▼▼▼

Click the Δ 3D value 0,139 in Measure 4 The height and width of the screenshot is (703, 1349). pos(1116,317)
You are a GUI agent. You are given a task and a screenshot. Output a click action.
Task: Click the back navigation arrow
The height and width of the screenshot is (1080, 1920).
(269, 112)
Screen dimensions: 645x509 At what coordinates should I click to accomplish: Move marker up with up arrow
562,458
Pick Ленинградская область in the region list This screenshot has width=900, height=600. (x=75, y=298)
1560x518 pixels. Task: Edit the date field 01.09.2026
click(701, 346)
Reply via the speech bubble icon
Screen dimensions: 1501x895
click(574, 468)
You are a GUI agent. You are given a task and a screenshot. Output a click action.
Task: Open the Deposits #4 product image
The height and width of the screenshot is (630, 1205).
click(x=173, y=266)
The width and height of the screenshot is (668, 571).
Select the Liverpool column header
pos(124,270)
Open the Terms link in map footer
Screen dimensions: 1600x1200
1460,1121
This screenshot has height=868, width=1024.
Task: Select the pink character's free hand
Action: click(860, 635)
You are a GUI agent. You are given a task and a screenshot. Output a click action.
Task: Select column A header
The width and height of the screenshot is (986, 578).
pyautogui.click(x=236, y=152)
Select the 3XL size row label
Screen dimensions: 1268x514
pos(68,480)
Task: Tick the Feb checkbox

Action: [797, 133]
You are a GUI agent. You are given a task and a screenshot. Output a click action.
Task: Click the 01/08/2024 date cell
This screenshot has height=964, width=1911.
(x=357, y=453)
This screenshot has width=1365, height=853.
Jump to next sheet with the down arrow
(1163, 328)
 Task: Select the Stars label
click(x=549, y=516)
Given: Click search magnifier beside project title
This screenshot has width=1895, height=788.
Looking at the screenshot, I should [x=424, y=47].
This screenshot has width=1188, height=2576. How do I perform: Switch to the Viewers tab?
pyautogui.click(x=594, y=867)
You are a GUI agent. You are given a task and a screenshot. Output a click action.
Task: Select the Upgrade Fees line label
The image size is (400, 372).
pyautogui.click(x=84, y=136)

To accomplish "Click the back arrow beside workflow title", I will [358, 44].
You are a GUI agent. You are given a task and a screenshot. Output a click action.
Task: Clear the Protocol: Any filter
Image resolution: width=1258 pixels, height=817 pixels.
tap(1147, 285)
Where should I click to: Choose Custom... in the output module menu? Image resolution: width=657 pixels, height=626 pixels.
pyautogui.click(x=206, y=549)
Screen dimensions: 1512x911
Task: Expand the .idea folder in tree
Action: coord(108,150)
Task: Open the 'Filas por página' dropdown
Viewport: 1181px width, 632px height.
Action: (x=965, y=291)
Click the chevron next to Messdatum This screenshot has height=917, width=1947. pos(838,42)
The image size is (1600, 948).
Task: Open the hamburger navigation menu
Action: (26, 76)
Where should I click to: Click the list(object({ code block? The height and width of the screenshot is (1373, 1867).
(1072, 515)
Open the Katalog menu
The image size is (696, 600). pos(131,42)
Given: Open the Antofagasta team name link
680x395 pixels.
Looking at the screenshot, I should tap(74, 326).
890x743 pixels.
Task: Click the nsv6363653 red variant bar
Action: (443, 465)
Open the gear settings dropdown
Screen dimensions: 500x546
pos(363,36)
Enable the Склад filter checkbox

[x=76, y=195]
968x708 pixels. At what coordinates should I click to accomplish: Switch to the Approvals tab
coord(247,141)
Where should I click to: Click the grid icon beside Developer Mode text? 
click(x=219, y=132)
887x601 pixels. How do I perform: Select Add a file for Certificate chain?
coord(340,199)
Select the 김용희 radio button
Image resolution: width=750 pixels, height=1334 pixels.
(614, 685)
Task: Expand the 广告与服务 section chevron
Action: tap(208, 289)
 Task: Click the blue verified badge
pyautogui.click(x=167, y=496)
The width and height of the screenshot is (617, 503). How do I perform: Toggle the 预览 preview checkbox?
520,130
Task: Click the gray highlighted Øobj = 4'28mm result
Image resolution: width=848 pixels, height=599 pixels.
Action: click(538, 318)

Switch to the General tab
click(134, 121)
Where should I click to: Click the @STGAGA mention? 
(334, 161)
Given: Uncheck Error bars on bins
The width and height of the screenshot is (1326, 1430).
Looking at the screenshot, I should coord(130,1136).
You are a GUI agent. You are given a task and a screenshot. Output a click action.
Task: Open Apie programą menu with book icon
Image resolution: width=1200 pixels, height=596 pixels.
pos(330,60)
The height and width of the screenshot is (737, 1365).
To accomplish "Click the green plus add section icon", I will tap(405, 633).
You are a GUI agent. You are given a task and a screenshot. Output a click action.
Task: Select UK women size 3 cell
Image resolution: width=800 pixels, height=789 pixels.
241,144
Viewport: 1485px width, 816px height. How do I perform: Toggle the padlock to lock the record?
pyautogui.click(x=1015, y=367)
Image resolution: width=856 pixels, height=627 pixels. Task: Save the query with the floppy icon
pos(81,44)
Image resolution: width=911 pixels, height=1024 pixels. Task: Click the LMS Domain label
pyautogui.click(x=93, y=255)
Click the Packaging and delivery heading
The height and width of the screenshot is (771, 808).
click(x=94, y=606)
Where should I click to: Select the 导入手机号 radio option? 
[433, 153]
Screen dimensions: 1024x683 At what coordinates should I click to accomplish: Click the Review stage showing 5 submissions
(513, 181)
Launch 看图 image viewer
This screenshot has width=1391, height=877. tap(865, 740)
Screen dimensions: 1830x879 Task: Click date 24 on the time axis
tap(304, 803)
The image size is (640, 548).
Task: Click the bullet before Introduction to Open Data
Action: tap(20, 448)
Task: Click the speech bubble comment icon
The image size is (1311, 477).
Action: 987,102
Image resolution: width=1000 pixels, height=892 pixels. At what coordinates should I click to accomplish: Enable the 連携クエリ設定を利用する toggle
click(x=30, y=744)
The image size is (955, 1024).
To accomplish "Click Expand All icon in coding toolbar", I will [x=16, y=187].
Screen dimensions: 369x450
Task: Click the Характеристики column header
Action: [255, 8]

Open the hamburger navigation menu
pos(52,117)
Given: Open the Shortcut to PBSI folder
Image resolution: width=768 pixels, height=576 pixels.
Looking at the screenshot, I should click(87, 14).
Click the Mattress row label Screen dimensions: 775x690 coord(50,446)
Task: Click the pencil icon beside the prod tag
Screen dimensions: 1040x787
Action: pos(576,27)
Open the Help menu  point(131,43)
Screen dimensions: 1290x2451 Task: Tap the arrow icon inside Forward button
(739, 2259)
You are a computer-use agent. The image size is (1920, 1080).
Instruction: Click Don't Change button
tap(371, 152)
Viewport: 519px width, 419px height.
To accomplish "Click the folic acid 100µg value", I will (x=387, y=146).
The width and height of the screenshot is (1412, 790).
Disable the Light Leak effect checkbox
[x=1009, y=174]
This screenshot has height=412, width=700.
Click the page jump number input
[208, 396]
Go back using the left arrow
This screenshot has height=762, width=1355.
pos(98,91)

▲▲▲

## WHAT THE TASK REQUIRES
Note each line of the entries that has "cell" in it, and copy those lines.

## WRITTEN REPLY
Task: Click the 01/08/2024 date cell
Task: Select UK women size 3 cell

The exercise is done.